Dans l’un des nombreux vestibules du Kremlin, la forteresse symbole du pouvoir russe, une délégation turque conduite par le président Recep Tayyip Erdogan attend d’être reçue par le maître des lieux, le président Vladimir Poutine. En ce jeudi 5 mars 2020, les Turcs sont nerveux. Huit jours plus tôt, 34 de leurs militaires ont été tués, victimes d’une frappe aérienne dans la province d’Idlib, dernier fief de la rébellion contre Bachar Al-Assad dans le nord-ouest de la Syrie. La bombe – un engin à guidage laser – était russe ; elle a pulvérisé le bâtiment où les soldats s’étaient réfugiés, après un bombardement sur leur convoi. La tension entre Ankara, protecteur des rebelles syriens, et Moscou, principal allié de Damas, est à son comble.

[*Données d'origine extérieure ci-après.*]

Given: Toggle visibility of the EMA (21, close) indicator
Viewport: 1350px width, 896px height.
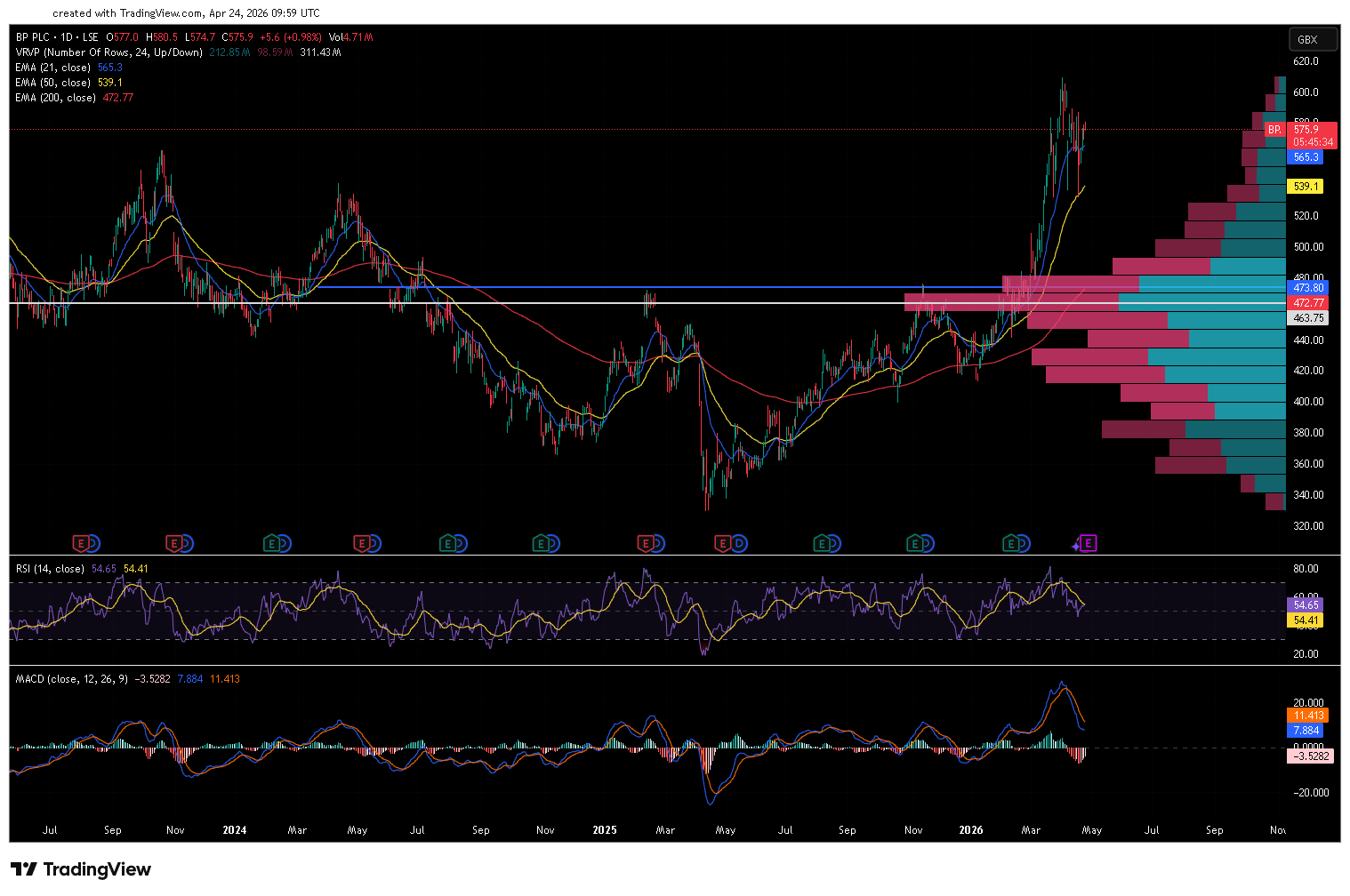Looking at the screenshot, I should [53, 67].
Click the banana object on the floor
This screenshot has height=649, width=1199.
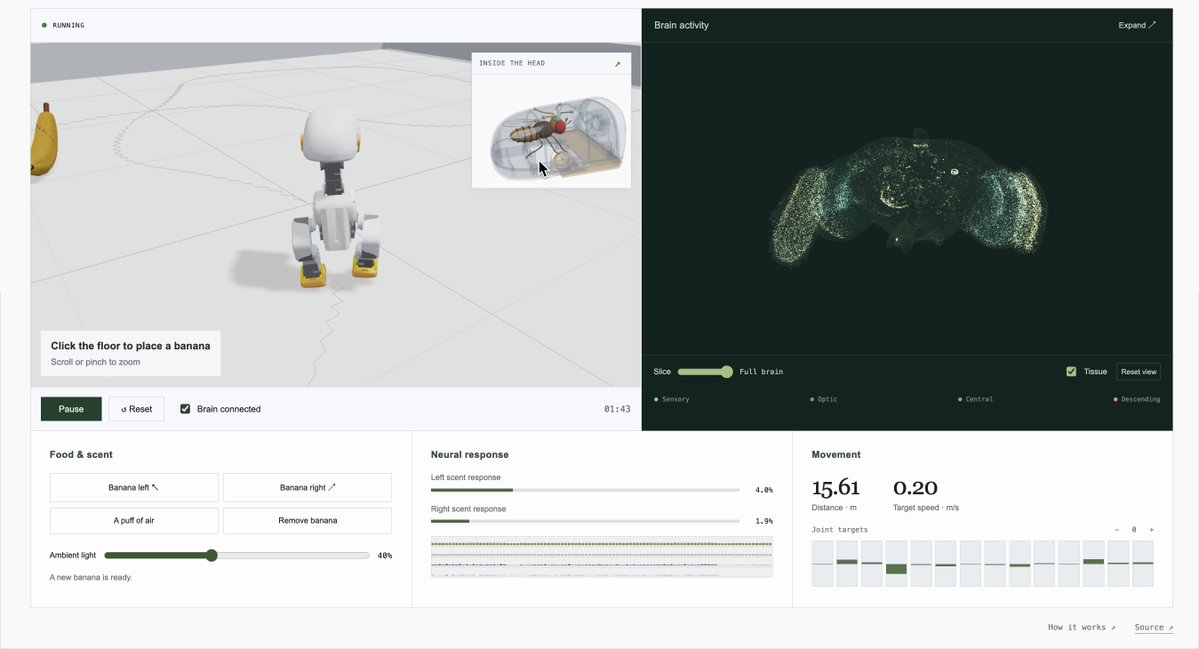[x=44, y=139]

Le malaise des hôtes turcs est palpable. Les visages sont crispés, les regards se portent machinalement sur les portraits qui ornent les murs, ceux des généraux tsaristes tombeurs de l’armée ottomane lors des multiples conflits qui ont opposé les deux empires. Las, Erdogan s’écroule sur une chaise. La délégation est enfin invitée à entrer dans la pièce où Vladimir Poutine reçoit. Le décor est soigné. Sur une cheminée de marbre trône une horloge mettant en scène la victoire de l’armée tsariste sur la Sublime Porte dans les Balkans, en 1878, tandis que sur la droite domine la statue de l’impératrice Catherine II, qui arracha le khanat de Crimée à l’Empire ottoman en 1783.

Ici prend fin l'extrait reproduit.